*** Provided data ***

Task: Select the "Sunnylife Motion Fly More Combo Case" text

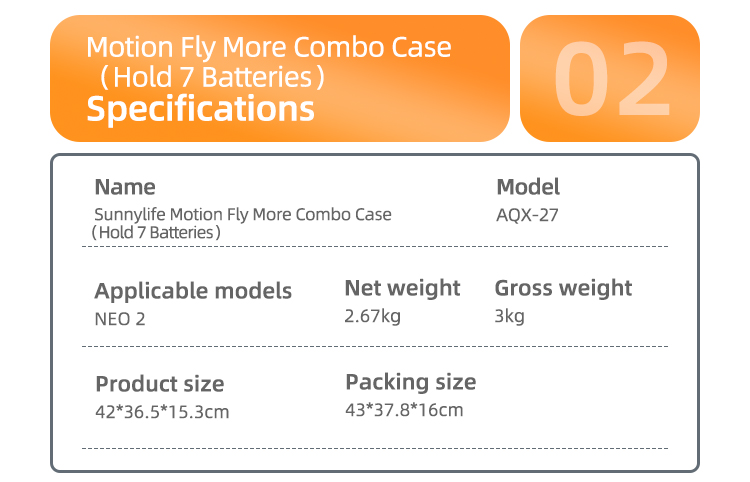Action: click(243, 214)
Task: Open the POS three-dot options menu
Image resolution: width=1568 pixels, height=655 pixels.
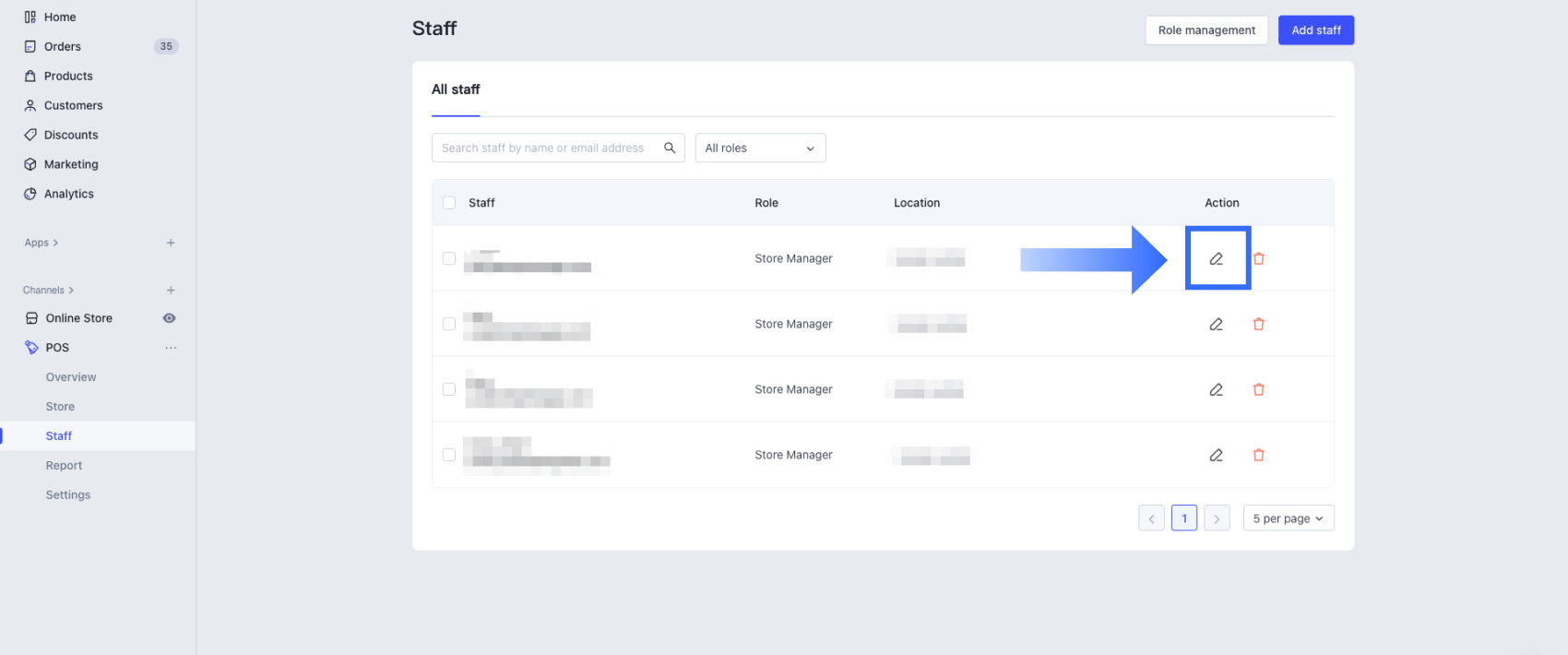Action: [171, 348]
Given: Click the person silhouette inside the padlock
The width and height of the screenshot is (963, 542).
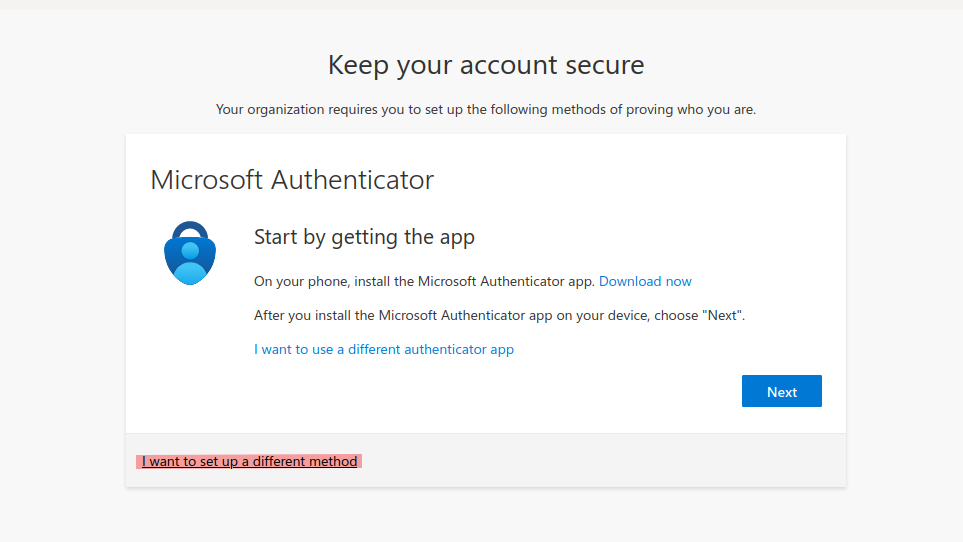Looking at the screenshot, I should coord(190,264).
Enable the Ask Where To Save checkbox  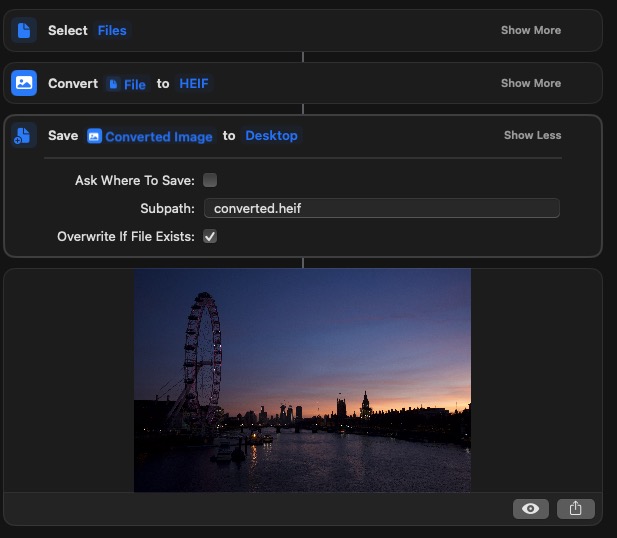[210, 180]
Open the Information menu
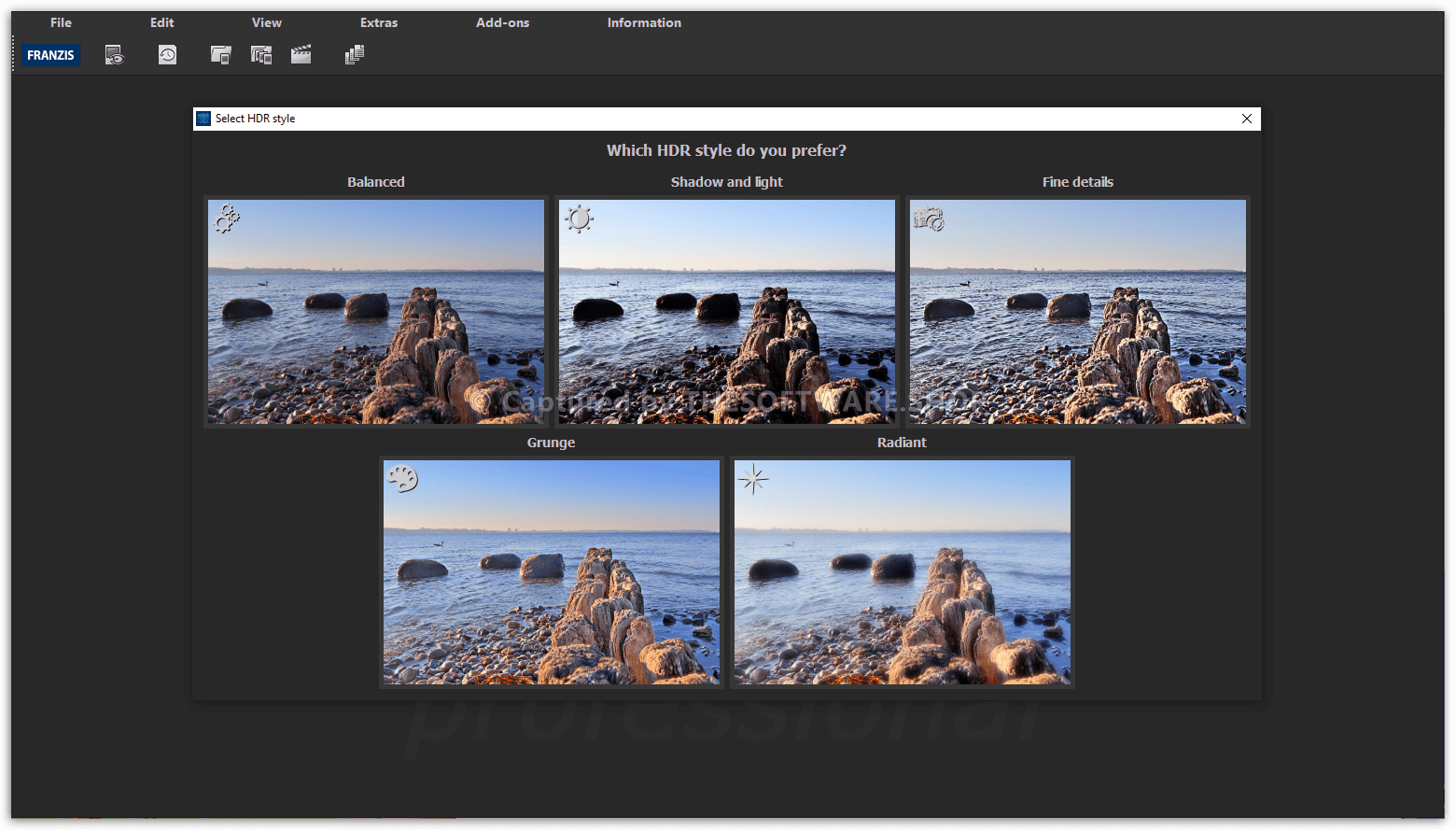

*** End of Provided data ***

> **Prompt**
From the records above, return each line that has the string "menu".

> **Output below**
Task: Open the POS three-dot options menu
Open the Information menu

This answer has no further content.